Extended Data Fig. 1
Extended Data Fig. 1. Observed tau-positivity in the temporal cortex across diagnostic groups.
Plots show the observed rates of Tau-PET positivity in the temporal cortex by (syndromic and clinical) diagnosis for all participants (panel a, n = 1,2048) or stratified by Aβ-status (panels b [n = 6,353] and c [n = 5,206]). Aβ = Amyloid-beta; AD = Alzheimer’s disease, CBS = Corticobasal syndrome, DLB = Dementia with Lewy bodies, FTD = Frontotemporal dementia, MCI = Mild cognitive impairment, NOS = Not otherwise specified, PDD = Parkinson’s disease dementia, PSP = Progressive supranuclear palsy, VaD = Vascular dementia.
Extended Data Fig. 2
Extended Data Fig. 2. Prevalence estimates of Tau-PET positivity according to age, Aβ, cognitive status and sex in AD-type dementia.
Panel a resembles Fig. 1f, panel b resembles Fig. 3c and panel c resembles Fig. 3f, but now in individuals clinically diagnosed with AD-type dementia instead of all-cause dementia. The model presented in panel a included age, Aβ-status and an interaction between age and Aβ-status (n = 1,696). The model presented in panel b included age, Aβ-status, APOE ε4-status and an interaction between age and Aβ-status (n = 1,486) The model presented in panel c included age, Aβ-status, sex and an interaction term between age and Aβ-status (n = 1,696). The y-axes reflect estimated probabilities of Tau-PET-positivity (prevalence estimates) from logistic generalized estimating equations. Shading areas indicates the 95% confidence intervals. Aβ = Amyloid-beta; APOE = Apolipoprotein E; PET = Positron emission tomography.
Extended Data Fig. 3
Extended Data Fig. 3. Prevalence estimates of Tau-PET positivity in the temporal cortex using lower thresholds.

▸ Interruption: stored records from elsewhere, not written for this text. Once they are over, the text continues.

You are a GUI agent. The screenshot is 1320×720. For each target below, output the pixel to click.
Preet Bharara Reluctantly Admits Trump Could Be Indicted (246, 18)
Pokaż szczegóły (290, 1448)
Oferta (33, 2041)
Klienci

The plots depict the prevalence estimates of Tau-PET positivity in the temporal cortex as a function of age, Aβ-status and an interaction between age and Aβ-status in CU (panels a and d, n = 7,186), MCI (panels b and e, n = 2,121) and dementia (panels c and f, n = 2,252). Models were stratified by syndrome diagnoses. Tau-PET-positivity was defined using three different thresholds for Tau-PET positivity (that is, the mean + 1, 1.5 or 2 s.d. in Aβ-negative CU individuals). The y axes reflect estimated probabilities of tau-PET positivity (prevalence estimates) from logistic GEEs. Shaded areas indicates the 95% confidence intervals. Aβ = Amyloid-beta; CU = Cognitively unimpaired; MCI, mild cognitive impairment; PET = Positron emission tomography.